Successful Application of Tocilizumab in a Patient With Neoadjuvant Immunochemotherapy-Induced Cytokine Release Syndrome

Affiliations
Case Reports

Successful Application of Tocilizumab in a Patient With Neoadjuvant Immunochemotherapy-Induced Cytokine Release Syndrome

Soichiro Minami et al. Cancer Rep (Hoboken). 2024 Jul.

Abstract

Background: The expansion of preoperative immunochemotherapy has led to an increase in the number of patients with lung cancer receiving immune checkpoint inhibitors (ICIs). Therefore, oncologists should manage a variety of immune-related adverse events (irAEs). One of the rare, life-threatening, and recently proposed irAEs is cytokine release syndrome (CRS). Although the standard treatment of irAE is systemic administration of steroids, it has been suggested that tocilizumab may be an effective treatment option for CRS.

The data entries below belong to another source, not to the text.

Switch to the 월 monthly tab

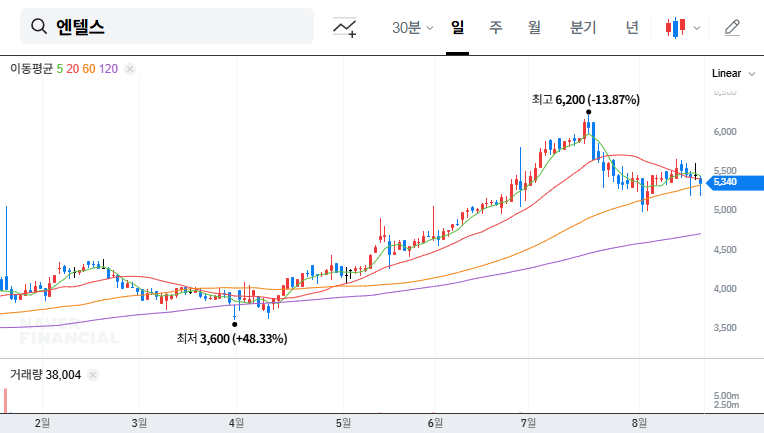coord(534,28)
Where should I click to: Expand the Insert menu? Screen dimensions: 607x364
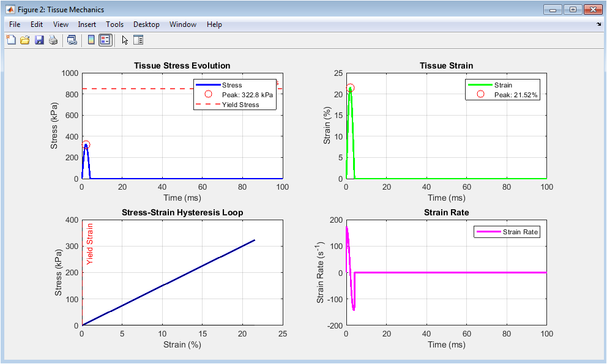pyautogui.click(x=87, y=24)
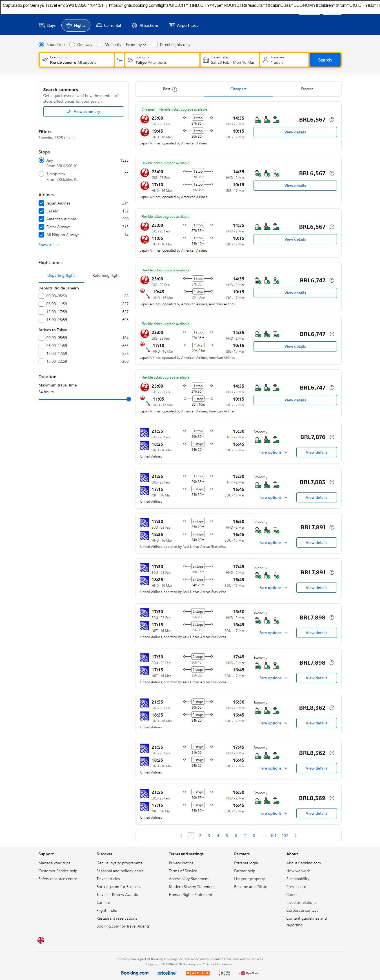Click the Car rental icon in the top navigation
Screen dimensions: 380x980
[x=99, y=25]
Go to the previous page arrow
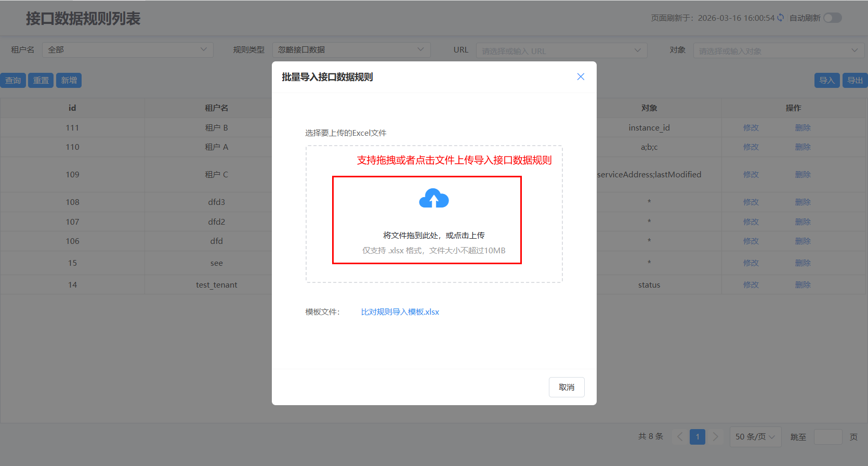 coord(680,437)
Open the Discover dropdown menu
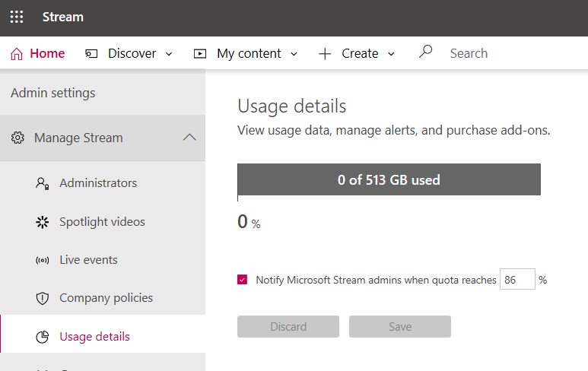 tap(131, 53)
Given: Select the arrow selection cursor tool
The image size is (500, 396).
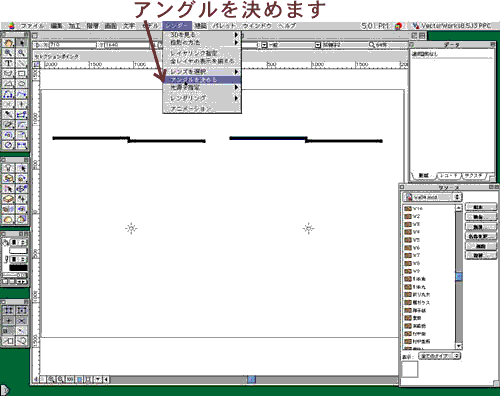Looking at the screenshot, I should (x=21, y=42).
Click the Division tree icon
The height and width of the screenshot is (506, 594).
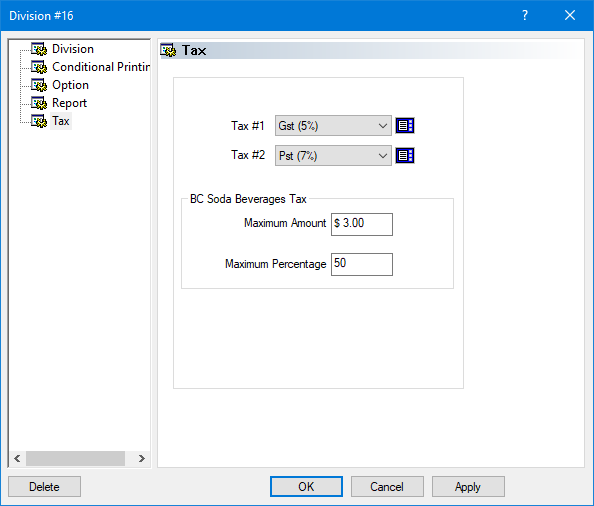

Case: This case describes a 69-year-old man with stage IIIA lung adenocarcinoma who received chemotherapy and nivolumab, which is an ICI, as neoadjuvant immunochemotherapy. After the first administration, the patient developed severe skin rash, fever, and arthralgia. We suspected irAEs and administered systemic steroids. However, fever and arthralgia did not improve, although the skin rash disappeared. These were also significant challenges for surgery. Noting the elevated levels of inflammatory cytokines, we consulted a rheumatologist. Finally, we decided to terminate neoadjuvant therapy after one cycle and administer tocilizumab. Tocilizumab dramatically improved the patient's symptoms and allowed him to undergo radical surgery. Pathological findings revealed that the patient achieved a major pathological response.

Conclusion: This indicates the potential effectiveness of early tocilizumab administration for ICI-induced CRS, even in mild cases.

Keywords: adenocarcinoma; cytokine release syndrome; neoadjuvant therapy; nivolumab; tocilizumab.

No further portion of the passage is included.